Goldenberg’s path to medicine began at a young age. He excelled in science in school. He grew up with a dad who was a dentist and a belief that doctors could heal.

But 2003, his first year of medical school, was difficult. He didn’t fit in with some of his classmates who were focused on which speciality would yield the biggest salary.

Stumbling upon a book by Dr. Hunter “Patch” Adams, the doctor who devoted himself to infusing humor and compassion in medicine, provided the inspiration he needed. Adams’ name became the title of a movie starring Robin Williams, which made the red clown nose he popped on when visiting sick children famous.
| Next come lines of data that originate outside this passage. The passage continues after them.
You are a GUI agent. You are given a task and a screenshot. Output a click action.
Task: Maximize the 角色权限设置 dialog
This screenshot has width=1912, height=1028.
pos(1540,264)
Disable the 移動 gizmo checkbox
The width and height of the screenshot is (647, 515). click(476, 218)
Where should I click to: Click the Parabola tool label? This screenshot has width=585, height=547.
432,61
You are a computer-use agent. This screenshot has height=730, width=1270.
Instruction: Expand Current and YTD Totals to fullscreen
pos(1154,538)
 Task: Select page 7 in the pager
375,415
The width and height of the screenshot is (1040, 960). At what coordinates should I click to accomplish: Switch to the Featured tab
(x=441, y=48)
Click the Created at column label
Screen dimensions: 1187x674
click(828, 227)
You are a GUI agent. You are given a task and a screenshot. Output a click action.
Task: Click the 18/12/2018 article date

Goldenberg reached out to Adams’ nonprofit Gesundheit Institute, which allowed him to volunteer. He soon embarked on a 300-mile bike ride from Ohio to West Virginia to spend the summer after his first year of medical school surrounded by people who, like him, were frustrated by the health care system. They yearned for an approach that focused not just on the illness of one patient, but on the health of a community.

When he got back, he volunteered at a free clinic in Columbus. The experience deepened his appreciation for caring for the sick as well as his disillusionment with a health care system he viewed as farming out the medical treatment of certain patients to trainees.

The next turning point came when he attended a conference of the American Medical Student Association, which encourages doctors to advocate for affordable health care. Seeing so many of his fellow medical students with the same values energized him.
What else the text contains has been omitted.